Brazil has a new biggest favela, and it’s not in Rio de Janeiro
SOL NASCENTE, Brazil — The buzzing main avenue of this poor Brazilian neighborhood is filled with people popping off buses after work or grabbing a bite. Teens attend an openair rap battle and gymnastics class. Hymns and prayers from tiny church services spill into the night.
It’s an ordinary Wednesday in Brazil’s biggest favela, or low-income neighborhood. And for the first time since poverty, lack of opportunity and economic inequality caused favelas to mushroom across many of the nation’s cities, that superlative doesn’t belong to a favela in Rio de Janeiro.
Sol Nascente (Rising Sun, in English) is just 21 miles from capital Brasilia in the Federal District, whose GDP per capita is by far higher than any Brazilian state, underscoring the inequality between affluent public servants’ neighborhoods and the district’s outskirts.
The number of households in Sol Nascente has swelled 31% since 2010 to more than 32,000, surpassing Rio’s hillside Rocinha favela that had been Brazil’s most populous, according to preliminary data from the ongoing census. Rocinha has almost 31,000 households, the data show.
Along Sol Nascente’s unpaved dirt roads of selfbuilt homes and inside the main strip’s busy stores and restaurants, no one The Associated Press spoke to welcomed the new ranking.
“We still need lots of things, like basic sanitation and infrastructure, but people nowadays have better conditions. Some even have a car,” said street vendor Francisca Célia, 43.
Célia added that, despite its challenges, Sol Nascente isn’t nearly as disorganized nor dangerous as the favelas she saw when visiting Rio three years ago. Plus, available plots of land are much bigger.
“It’s a paradise here,” she said.

MATERIAL SUPPLIED>

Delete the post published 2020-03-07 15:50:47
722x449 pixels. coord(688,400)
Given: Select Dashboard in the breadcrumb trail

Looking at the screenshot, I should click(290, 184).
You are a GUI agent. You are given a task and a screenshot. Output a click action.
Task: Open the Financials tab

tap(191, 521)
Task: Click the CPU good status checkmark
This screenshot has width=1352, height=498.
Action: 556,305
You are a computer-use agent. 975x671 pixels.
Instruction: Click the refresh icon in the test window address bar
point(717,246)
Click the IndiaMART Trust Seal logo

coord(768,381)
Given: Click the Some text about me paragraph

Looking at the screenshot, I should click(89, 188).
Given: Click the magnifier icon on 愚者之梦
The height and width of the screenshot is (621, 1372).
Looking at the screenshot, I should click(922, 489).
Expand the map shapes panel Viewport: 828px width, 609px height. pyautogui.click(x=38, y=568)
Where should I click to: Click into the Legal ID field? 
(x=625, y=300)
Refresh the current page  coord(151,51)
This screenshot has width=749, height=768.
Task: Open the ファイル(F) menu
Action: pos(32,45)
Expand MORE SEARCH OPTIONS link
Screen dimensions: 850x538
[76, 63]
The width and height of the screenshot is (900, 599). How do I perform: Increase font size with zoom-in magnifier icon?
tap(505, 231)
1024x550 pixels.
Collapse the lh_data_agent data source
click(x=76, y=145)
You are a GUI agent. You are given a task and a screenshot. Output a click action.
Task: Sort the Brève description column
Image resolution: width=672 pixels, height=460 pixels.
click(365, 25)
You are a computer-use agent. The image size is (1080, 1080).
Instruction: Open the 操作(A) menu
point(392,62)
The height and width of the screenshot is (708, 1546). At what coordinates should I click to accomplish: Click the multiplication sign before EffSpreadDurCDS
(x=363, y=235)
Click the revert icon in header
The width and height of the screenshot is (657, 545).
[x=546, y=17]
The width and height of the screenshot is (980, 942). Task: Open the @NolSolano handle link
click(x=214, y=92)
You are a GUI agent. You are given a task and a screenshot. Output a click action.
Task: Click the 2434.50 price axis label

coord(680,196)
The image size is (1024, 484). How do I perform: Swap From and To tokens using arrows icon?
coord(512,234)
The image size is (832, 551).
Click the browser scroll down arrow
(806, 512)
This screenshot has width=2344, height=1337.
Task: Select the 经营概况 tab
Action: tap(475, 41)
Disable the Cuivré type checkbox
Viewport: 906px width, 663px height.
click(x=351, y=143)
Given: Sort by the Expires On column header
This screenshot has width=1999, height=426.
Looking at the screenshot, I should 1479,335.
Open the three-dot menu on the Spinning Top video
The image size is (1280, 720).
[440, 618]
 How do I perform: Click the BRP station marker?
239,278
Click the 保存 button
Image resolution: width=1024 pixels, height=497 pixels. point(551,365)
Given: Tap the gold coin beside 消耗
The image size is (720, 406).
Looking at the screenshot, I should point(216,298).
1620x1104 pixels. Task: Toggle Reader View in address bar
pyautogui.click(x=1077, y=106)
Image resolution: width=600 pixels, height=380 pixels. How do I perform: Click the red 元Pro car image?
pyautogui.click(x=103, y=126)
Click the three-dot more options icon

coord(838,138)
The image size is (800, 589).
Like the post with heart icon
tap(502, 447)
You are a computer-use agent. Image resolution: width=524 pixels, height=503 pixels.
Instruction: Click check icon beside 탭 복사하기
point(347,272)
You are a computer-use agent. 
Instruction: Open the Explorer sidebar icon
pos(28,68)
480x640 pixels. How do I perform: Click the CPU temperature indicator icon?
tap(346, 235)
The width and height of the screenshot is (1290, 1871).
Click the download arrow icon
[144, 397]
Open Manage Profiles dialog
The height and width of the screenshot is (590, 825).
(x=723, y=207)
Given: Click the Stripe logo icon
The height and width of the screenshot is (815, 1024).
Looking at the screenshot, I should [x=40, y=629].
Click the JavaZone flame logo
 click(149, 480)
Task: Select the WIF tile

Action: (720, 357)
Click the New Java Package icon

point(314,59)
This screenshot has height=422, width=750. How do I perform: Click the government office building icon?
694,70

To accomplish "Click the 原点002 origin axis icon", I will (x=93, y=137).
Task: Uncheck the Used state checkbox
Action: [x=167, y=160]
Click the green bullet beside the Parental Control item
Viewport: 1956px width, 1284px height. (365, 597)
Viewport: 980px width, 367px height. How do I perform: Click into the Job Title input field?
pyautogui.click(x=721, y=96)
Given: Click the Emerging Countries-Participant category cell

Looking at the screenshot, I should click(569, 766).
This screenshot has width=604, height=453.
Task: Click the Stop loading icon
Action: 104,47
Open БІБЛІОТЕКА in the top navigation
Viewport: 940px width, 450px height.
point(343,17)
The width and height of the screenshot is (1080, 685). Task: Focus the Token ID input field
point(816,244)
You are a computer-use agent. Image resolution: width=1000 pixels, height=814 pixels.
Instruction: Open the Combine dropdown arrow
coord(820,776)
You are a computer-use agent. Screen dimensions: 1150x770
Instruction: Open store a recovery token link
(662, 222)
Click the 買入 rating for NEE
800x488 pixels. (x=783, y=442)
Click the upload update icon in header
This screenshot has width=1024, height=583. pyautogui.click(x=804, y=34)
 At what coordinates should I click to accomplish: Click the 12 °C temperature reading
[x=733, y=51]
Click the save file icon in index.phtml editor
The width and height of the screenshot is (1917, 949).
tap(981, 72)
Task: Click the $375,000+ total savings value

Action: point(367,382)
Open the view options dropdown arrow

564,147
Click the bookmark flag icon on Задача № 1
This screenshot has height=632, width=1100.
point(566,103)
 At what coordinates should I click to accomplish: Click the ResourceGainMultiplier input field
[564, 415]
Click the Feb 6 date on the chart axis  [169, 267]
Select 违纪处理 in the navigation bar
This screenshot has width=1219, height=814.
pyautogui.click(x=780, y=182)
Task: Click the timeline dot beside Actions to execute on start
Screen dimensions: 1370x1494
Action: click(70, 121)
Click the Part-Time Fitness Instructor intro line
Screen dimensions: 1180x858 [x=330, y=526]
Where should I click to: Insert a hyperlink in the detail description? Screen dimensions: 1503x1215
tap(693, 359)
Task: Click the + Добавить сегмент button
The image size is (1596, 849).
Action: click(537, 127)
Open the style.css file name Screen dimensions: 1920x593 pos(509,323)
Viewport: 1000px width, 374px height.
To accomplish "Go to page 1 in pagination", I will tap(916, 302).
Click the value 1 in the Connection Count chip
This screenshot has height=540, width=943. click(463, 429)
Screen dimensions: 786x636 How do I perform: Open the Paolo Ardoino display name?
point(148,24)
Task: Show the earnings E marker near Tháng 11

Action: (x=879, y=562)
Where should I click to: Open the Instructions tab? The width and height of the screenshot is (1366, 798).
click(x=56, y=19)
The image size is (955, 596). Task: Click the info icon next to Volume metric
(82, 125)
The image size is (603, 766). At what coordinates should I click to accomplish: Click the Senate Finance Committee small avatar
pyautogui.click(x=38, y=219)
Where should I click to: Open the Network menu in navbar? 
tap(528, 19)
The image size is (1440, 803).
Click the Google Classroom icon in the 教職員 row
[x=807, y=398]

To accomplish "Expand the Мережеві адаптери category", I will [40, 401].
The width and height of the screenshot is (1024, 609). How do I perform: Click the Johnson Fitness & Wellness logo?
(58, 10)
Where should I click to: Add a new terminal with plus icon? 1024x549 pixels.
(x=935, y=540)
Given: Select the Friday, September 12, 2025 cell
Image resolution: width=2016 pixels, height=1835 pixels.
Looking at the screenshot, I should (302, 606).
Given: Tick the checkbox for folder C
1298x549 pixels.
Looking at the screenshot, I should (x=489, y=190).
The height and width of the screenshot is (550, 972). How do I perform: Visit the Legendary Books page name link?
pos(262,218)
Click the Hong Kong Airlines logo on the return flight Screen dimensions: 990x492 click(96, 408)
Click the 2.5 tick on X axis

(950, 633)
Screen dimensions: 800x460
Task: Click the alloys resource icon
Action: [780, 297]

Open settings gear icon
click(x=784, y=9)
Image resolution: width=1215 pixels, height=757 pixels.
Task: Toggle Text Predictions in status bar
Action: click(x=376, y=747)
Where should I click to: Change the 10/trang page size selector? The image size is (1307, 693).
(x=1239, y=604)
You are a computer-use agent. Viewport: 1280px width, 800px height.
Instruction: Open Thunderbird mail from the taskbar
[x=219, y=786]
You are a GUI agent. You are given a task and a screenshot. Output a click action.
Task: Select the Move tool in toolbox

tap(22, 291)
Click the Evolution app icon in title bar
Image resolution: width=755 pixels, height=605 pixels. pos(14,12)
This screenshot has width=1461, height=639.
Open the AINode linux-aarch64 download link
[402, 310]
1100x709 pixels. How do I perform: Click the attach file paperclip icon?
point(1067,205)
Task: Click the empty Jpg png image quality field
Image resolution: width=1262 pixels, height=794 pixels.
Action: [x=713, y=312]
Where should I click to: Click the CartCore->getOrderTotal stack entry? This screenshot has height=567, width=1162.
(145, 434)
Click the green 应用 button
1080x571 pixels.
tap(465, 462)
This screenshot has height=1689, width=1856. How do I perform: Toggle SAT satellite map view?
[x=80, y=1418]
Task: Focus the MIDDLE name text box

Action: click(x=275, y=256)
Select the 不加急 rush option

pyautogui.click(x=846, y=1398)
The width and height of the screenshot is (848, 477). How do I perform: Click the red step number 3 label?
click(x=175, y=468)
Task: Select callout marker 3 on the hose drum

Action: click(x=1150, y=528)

STUDY QUESTIONS>
[1] Reproduce the Sol Nascente article between "The number of" and "the new ranking.", inclusive.
[2] Answer these questions from the Sol Nascente article.
(a) How many miles is Sol Nascente from Brasilia?
(b) About how many households does Rocinha have?
(c) How many years ago did Francisca Célia visit Rio?
[3] Resume the Sol Nascente article after its final sentence.

RESPONSES PER TASK>
[1]
The number of households in Sol Nascente has swelled 31% since 2010 to more than 32,000, surpassing Rio’s hillside Rocinha favela that had been Brazil’s most populous, according to preliminary data from the ongoing census. Rocinha has almost 31,000 households, the data show.
Along Sol Nascente’s unpaved dirt roads of selfbuilt homes and inside the main strip’s busy stores and restaurants, no one The Associated Press spoke to welcomed the new ranking.

[2]
(a) 21 miles
(b) Almost 31,000
(c) Three years ago

[3]
The growth of Sol Nascente’s population reflects new arrivals searching for cheap or unoccupied land to build homes, whereas elsewhere in the Federal District poor people often pay relatively high rents. It also mirrors the surge of people living in workingclass neighborhoods nationwide, driven by a generalized housing crisis caused by deep recession and higher rent prices, the effects of which were compounded by the COVID-19 pandemic, according to Marcelo Neri, an economist and social researcher at the Getulio Vargas Foundation, a university and think tank.
The number of people living in areas the national statistics institute classifies as “subnormal agglomerates” jumped 40% to 16 million people since the 2010 census, according to the institute’s preliminary data, reviewed by the AP. Brazil’s population as a whole grew less than 9% in that period.
Subnormal agglomerates include not just favelas, but also other terms used in Brazil to describe urban areas with irregular occupation and deficient public services. Residents of Sol Nascente acknowledge that it once was a favela, but told the AP that many areas of the community have outgrown that term.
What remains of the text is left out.